-------- RECORDS PROVIDED

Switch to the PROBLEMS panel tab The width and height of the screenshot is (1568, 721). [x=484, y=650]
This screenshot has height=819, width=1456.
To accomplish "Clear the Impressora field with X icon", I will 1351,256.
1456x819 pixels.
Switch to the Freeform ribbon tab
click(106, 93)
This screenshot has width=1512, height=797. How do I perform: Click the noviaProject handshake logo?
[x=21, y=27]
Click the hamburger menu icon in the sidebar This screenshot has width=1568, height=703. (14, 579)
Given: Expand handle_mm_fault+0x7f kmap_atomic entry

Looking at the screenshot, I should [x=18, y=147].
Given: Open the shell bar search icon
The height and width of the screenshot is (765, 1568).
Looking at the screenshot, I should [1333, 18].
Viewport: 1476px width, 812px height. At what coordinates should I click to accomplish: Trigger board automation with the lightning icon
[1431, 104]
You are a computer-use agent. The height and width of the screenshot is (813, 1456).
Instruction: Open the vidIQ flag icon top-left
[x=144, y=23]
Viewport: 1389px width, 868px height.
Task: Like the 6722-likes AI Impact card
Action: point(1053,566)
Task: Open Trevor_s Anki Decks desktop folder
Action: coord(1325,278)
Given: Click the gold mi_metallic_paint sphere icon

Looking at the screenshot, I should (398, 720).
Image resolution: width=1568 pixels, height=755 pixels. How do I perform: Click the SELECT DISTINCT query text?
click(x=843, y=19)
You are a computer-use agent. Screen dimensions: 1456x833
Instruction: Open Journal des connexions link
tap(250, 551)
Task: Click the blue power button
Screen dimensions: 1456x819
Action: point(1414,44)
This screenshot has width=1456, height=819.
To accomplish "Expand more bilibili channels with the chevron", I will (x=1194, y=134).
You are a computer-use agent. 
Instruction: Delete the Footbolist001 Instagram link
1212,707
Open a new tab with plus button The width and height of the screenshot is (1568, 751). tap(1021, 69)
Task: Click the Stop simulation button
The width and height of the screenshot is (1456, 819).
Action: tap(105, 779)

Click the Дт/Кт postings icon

----------------

TASK DIRECTIONS »
Take every line above where "computer" appears and copy it.

YOUR SOLUTION »
You are a computer-use agent. The height and width of the screenshot is (813, 1456).
You are a computer-use agent. Screen dimensions: 1456x833
You are a computer-use agent. 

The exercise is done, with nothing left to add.